Washington & mercado: o balé da tranquilidade
Na visão pró-governo, o pacto é antes de tudo um choque de calmante na economia global. Para Leonardo Trevisan, o acordo é um “balé coreografado” para acalmar bolsas e petróleo, sem resolver de fato o programa nuclear iraniano ou a disputa sobre pedágios em Ormuz. Trump e o vice J.D. Vance celebram a assinatura eletrônica com Teerã, que prevê reabertura do estreito e alívio gradual de sanções, mas com texto completo ainda sob sigilo até a cerimônia na Suíça. Trump garante que Ormuz estará “completamente aberto” na sexta-feira e minimiza a necessidade de ajuda externa para manter a rota segura.

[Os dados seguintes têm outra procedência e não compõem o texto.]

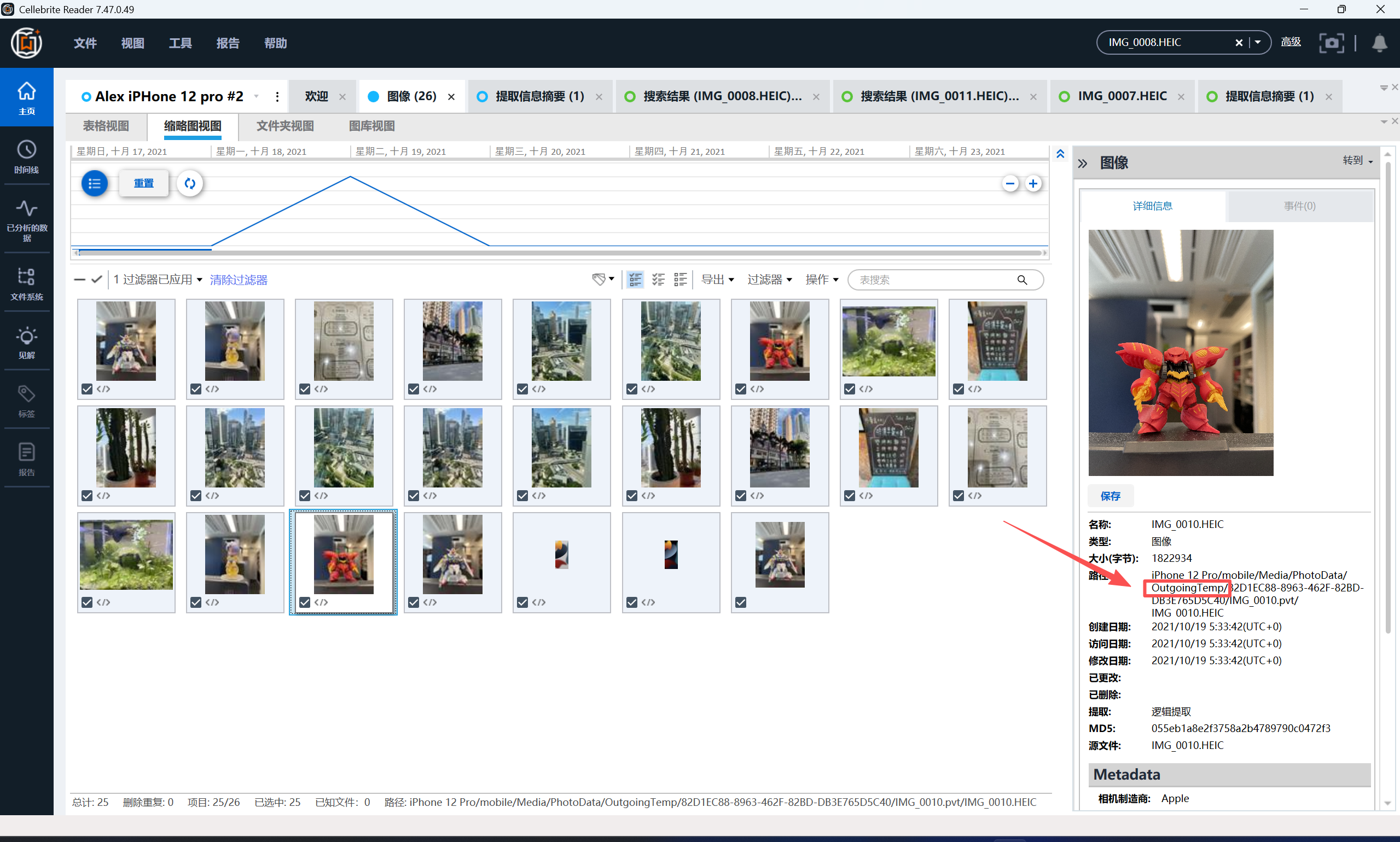Expand the 转到 go-to dropdown
The height and width of the screenshot is (842, 1400).
pos(1357,160)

Conservadores: vitória estratégica ou bode na sala?
Na direita americana e brasileira, o tom é de comemoração cautelosa. O Brasil Paralelo fala em cessar-fogo, flexibilização de sanções e compromisso iraniano de não obter arma nuclear, mas admite que o futuro do programa atômico segue indefinido. J.D. Vance crava que “nenhum fundo foi liberado” ao Irã e condiciona qualquer alívio a inspeções e eliminação de urânio enriquecido. Para Leandro Ruschel, se o acordo realmente impedir a capacidade nuclear iraniana, será “uma vitória acachapante”. Já Joel Pinheiro lembra o custo econômico e humano da guerra e pergunta se, com o regime iraniano ainda fortalecido e capaz de chantagear o mundo via petróleo, “valeu a pena?”.
Israel: do “terrível” ao “nossa luta não terminou”
Em Jerusalém, o mesmo texto é lido como desastre. Analistas citados pela Revista Fórum classificam o pacto como “catástrofe política e de segurança” que adia a questão central para Israel: o programa nuclear de Teerã. A Gazeta do Povo relata que o governo Netanyahu vê o acordo como “terrível” para Israel e se diz surpreendido pela guinada de Washington. Netanyahu, por sua vez, afirma que Israel “permanecerá nas zonas de segurança, custe o que custar” e que a luta contra o Irã e seus braços regionais está longe do fim.
Entre a paz digital e a desconfiança analógica
O editorial da Gazeta do Povo resume o sentimento de ceticismo: os termos seguem vagos, o fim do programa nuclear iraniano não está garantido e até a reabertura “sem pedágios” de Ormuz é contestada por Teerã, que fala em novas taxas após o período de negociações. Enquanto apoiadores de Trump vendem o acordo como grande virada – Eduardo Bolsonaro celebrou a paz e a reabertura do estreito nas redes – Paquistão, Catar e G7 tentam transformar um PDF assinado à distância em paz concreta num Oriente Médio que, por enquanto, continua armado.